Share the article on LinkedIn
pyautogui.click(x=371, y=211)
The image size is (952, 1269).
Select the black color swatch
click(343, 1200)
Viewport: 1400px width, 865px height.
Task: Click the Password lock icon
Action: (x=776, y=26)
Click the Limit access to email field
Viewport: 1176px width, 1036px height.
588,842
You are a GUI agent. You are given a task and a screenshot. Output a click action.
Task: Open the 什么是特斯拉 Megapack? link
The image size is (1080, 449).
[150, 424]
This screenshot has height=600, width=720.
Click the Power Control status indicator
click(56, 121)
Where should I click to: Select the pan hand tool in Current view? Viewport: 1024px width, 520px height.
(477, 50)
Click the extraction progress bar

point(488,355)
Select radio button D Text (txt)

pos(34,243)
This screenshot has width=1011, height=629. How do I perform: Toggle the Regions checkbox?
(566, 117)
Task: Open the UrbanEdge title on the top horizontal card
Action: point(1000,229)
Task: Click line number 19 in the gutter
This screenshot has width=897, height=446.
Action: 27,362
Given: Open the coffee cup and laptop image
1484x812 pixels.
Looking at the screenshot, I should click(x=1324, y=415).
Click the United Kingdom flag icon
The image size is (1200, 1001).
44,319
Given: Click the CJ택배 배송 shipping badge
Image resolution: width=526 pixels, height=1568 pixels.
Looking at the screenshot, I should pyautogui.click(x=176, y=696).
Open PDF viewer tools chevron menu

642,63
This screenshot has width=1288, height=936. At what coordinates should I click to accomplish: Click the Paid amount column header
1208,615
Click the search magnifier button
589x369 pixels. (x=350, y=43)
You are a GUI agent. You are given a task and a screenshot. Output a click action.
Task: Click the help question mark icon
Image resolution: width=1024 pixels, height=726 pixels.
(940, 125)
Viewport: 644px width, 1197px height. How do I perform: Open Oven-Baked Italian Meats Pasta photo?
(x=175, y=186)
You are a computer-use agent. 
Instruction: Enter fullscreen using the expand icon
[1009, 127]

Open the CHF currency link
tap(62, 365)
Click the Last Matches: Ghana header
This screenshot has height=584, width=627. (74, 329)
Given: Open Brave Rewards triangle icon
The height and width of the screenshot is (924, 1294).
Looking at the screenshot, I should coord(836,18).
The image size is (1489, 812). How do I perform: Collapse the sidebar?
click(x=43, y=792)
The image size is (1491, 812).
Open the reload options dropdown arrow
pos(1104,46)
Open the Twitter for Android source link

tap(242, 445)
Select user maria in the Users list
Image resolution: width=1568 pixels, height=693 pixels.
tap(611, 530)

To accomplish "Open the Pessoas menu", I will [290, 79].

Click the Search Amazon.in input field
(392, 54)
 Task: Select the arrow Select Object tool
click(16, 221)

___

**Problem statement:**
Extract exactly the lines between the line containing "Click the extraction progress bar" and the end of the data, including both.

**Expected answer:**
Click the extraction progress bar

point(488,355)
Select radio button D Text (txt)

pos(34,243)
This screenshot has width=1011, height=629. How do I perform: Toggle the Regions checkbox?
(566, 117)
Task: Open the UrbanEdge title on the top horizontal card
Action: point(1000,229)
Task: Click line number 19 in the gutter
This screenshot has width=897, height=446.
Action: 27,362
Given: Open the coffee cup and laptop image
1484x812 pixels.
Looking at the screenshot, I should click(x=1324, y=415).
Click the United Kingdom flag icon
The image size is (1200, 1001).
44,319
Given: Click the CJ택배 배송 shipping badge
Image resolution: width=526 pixels, height=1568 pixels.
Looking at the screenshot, I should pyautogui.click(x=176, y=696).
Open PDF viewer tools chevron menu

642,63
This screenshot has width=1288, height=936. At what coordinates should I click to accomplish: Click the Paid amount column header
1208,615
Click the search magnifier button
589x369 pixels. (x=350, y=43)
You are a GUI agent. You are given a task and a screenshot. Output a click action.
Task: Click the help question mark icon
Image resolution: width=1024 pixels, height=726 pixels.
(940, 125)
Viewport: 644px width, 1197px height. How do I perform: Open Oven-Baked Italian Meats Pasta photo?
(x=175, y=186)
You are a computer-use agent. 
Instruction: Enter fullscreen using the expand icon
[1009, 127]

Open the CHF currency link
tap(62, 365)
Click the Last Matches: Ghana header
This screenshot has height=584, width=627. (74, 329)
Given: Open Brave Rewards triangle icon
The height and width of the screenshot is (924, 1294).
Looking at the screenshot, I should coord(836,18).
The image size is (1489, 812). How do I perform: Collapse the sidebar?
click(x=43, y=792)
The image size is (1491, 812).
Open the reload options dropdown arrow
pos(1104,46)
Open the Twitter for Android source link

tap(242, 445)
Select user maria in the Users list
Image resolution: width=1568 pixels, height=693 pixels.
tap(611, 530)

To accomplish "Open the Pessoas menu", I will [290, 79].

Click the Search Amazon.in input field
(392, 54)
 Task: Select the arrow Select Object tool
click(16, 221)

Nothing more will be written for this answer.